Re: Best Practices for device auto-discovery and persistence

Auto discovery is great, and even better if the discovery provides detailed information like some device type id - then when a user created a device you could discover it's traits and adjust the UI accordingly - # of ir ports, mapping what each does, etc.

Seems like there are a couple of approaches here (in terms of device discovery and definition by your plugin):

  1. Create a single device type that covers all GC devices. Then, when the user creates a new device, you would show a pop up with all the available devices on the network. The user selects the right one, and all the fields in the config UI adjust accordingly. The advantage is that the user doesn't need to select anything upfront.

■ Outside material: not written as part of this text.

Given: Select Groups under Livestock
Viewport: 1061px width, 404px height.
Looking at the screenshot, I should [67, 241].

The downside is that the config UI could get really complex for you to manage - there'd be a LOT of visible and enabled bindings depending on the type of device selected by the user to cover all possible device options.
  2. Create a device type per GC device. The user would create a new device of a particular type and the config dialog would show only the devices of that type that are available on the network (you'd filter based on type). The advantage is that each device would have it's own device config UI which would make your life easier in terms of building it. The disadvantage is that not only would the user need to select the right type, but also if GC comes out with a new device you'd need to rev the plugin.

I think I'd lean towards the second option UNLESS the discovery protocol allowed you to get ALL details about a particular device: the # and types of ports, what each one can do (i.e. only some ports can support blasters, some others may be either ir emitters or sensor inputs, etc). If you could get all that information from the discovery protocol, then I would probably go with option #1 and just bite the bullet and build the complex config ui.

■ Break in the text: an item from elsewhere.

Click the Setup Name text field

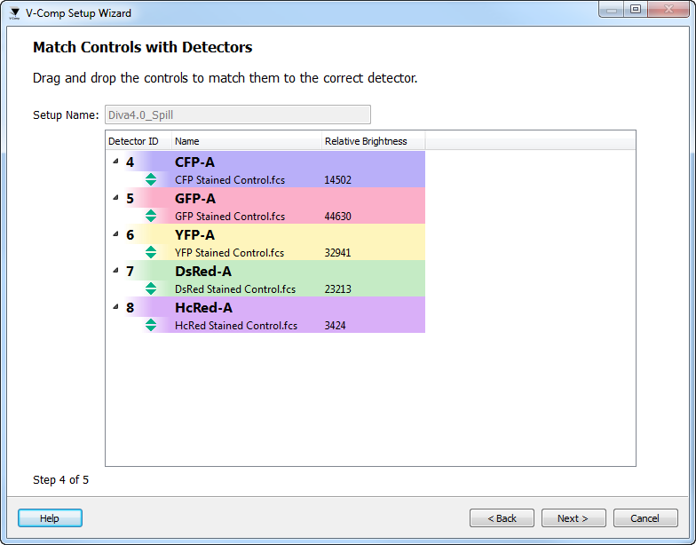tap(237, 115)
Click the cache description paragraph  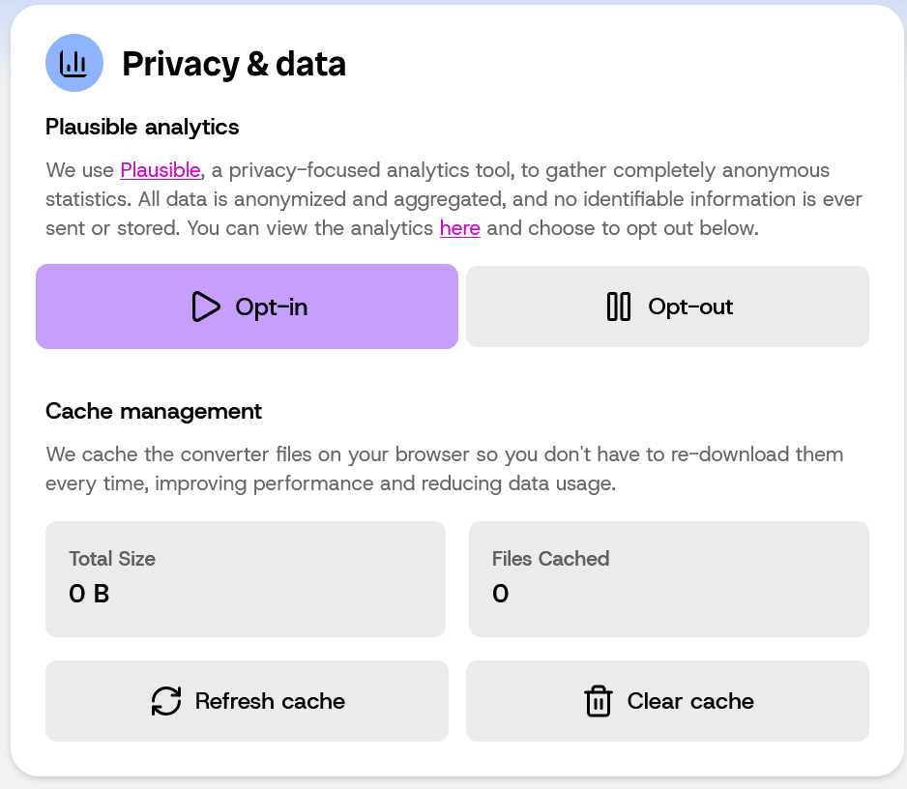444,468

As for what to do when a device becomes unavailable (network issues, etc), what I do in iTunes is have the playState updated to "unavailable" when iTunes goes away. The plugin continues to retry the connection to iTunes in that case until it comes back. When it does come back the playState and other states get updated and the device chugs merrily along. I suspect something similar would be useful for you - although there may be situations where you might want to just disable the device (in the iTunes plugin I have a fall through case that will disable the device - it's pretty much reserved for programming errors but it could be used in other exceptional cases as well).

Mostly, though, I'd stick with some state that represents the overall health of the device. Then the user could optionally trigger off that state to perform some actions when things go wrong. For device states, you can specify one state which will show up in the "State" column of the device table - that's probably the best one to put there so it's fairly simple to see what a device's state is.

In a future version of the API (after v1 is released with Indigo 5) we may add some kind of standard error/fault state that would trigger visual changes in the UI and fire triggers.

State changes don't need to be queued since your plugin controls when to update states - the server will always accept state changes for plugin-owned devices. I think the general idea is that when your plugin gets notified that a device has been enabled (after creation, at plugin startup, etc), then it should proceed to update the states on the server based on reality.

I don't believe a plugin should EVER automatically create or delete anything - that's inevitably going to lead to lots of confusion.